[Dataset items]
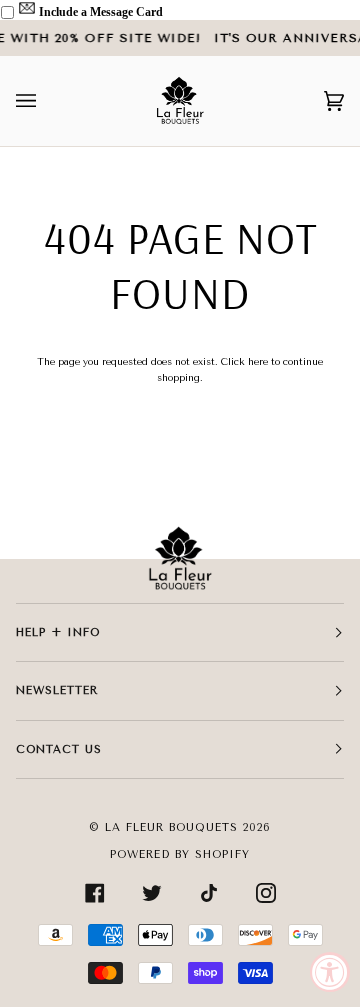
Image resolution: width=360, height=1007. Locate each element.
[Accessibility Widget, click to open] (330, 972)
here (258, 361)
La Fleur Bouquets (171, 827)
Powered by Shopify (180, 854)
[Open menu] (46, 101)
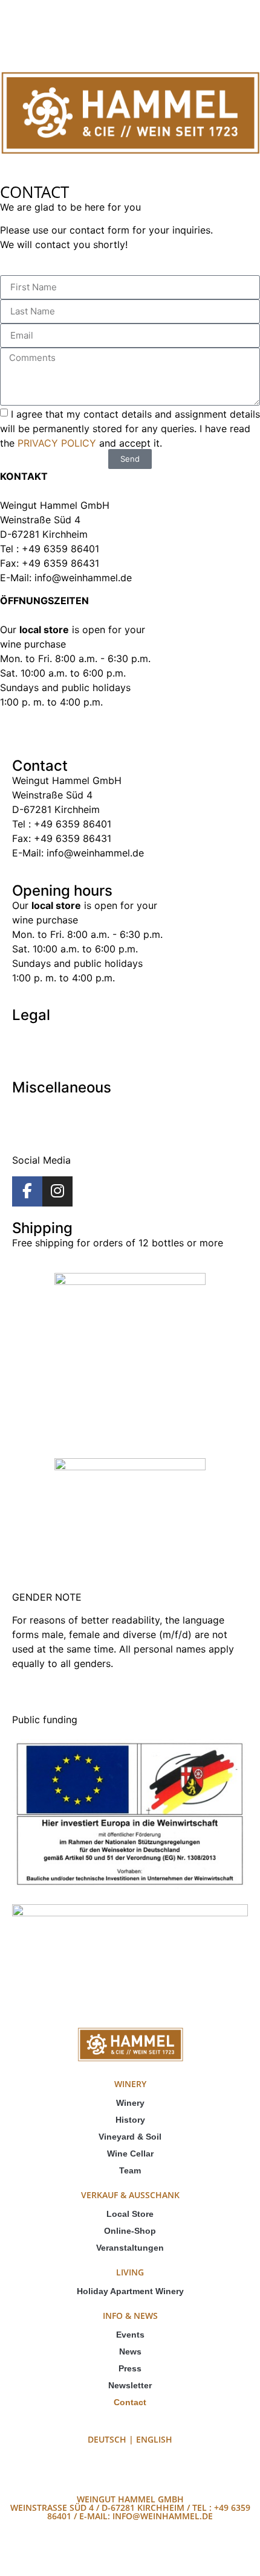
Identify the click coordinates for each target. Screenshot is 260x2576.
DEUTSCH (107, 2439)
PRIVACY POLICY (58, 442)
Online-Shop (130, 2231)
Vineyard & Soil (130, 2136)
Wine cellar (130, 2153)
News (130, 2351)
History (130, 2120)
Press (130, 2368)
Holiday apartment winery (130, 2291)
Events (130, 2334)
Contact (130, 2402)
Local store (130, 2214)
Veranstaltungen (130, 2247)
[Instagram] (57, 1191)
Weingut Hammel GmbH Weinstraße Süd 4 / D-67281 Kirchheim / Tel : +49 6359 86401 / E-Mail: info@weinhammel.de (130, 2507)
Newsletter (130, 2385)
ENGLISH (154, 2439)
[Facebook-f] (27, 1191)
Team (130, 2170)
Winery (130, 2103)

● WORK TASK
Begin with the line containing "News (130, 2351)" and retype it and each line after it through the end of the records, keeping them exact and including nothing more.

● FINAL ANSWER
News (130, 2351)
History (130, 2120)
Press (130, 2368)
Holiday apartment winery (130, 2291)
Events (130, 2334)
Contact (130, 2402)
Local store (130, 2214)
Veranstaltungen (130, 2247)
[Instagram] (57, 1191)
Weingut Hammel GmbH Weinstraße Süd 4 / D-67281 Kirchheim / Tel : +49 6359 86401 / E-Mail: info@weinhammel.de (130, 2507)
Newsletter (130, 2385)
ENGLISH (154, 2439)
[Facebook-f] (27, 1191)
Team (130, 2170)
Winery (130, 2103)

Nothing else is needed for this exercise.